Text matching is a fundamental technique in both information retrieval and natural language processing. Text matching tasks share the same paradigm that determines the relationship between two given texts. Evidently, the relationships vary from task to task, e.g. relevance in document retrieval, semantic alignment in paraphrase identification and answerable judgment in question answering. However, the essential signals for text matching remain in a finite scope, i.e. exact matching, semantic matching, and inference matching. Recent state-of-the-art neural text matching models, e.g. pre-trained language models (PLMs), are hard to generalize to different tasks.

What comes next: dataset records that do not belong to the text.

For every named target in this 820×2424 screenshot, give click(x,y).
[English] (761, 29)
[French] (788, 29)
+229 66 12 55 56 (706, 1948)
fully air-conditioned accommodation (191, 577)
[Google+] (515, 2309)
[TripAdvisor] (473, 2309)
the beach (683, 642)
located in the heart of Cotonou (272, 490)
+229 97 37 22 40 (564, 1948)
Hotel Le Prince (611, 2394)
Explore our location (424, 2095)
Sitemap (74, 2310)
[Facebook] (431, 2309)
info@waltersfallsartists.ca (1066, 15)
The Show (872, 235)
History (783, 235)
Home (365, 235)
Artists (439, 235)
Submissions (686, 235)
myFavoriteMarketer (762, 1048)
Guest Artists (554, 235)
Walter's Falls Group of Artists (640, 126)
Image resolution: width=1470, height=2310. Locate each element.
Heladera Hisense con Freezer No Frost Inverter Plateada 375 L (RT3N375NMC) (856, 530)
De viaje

It is because the end-to-end supervised learning on task-specific dataset makes model overemphasize the data sample bias and task-specific signals instead of the essential matching signals, which ruins the generalization of model to different tasks. To overcome this problem, we adopt a specialization-generalization training strategy and refer to it as Match-Prompt. In specialization stage, descriptions of different matching tasks are mapped to only a few prompt tokens. In generalization stage, text matching model explores the essential matching signals by being trained on diverse multiple matching tasks. High diverse matching tasks avoid model fitting the data sample bias on a specific task, so that model can focus on learning the essential matching signals. Meanwhile, the prompt tokens obtained in the first step are added to the corresponding tasks to help the model distinguish different task-specific matching signals. Experimental results on eighteen public datasets show that Match-Prompt can significantly improve multi-task generalization capability of PLMs in text matching, and yield better in-domain multi-task, out-of-domain multi-task and new task adaptation performance than task-specific model.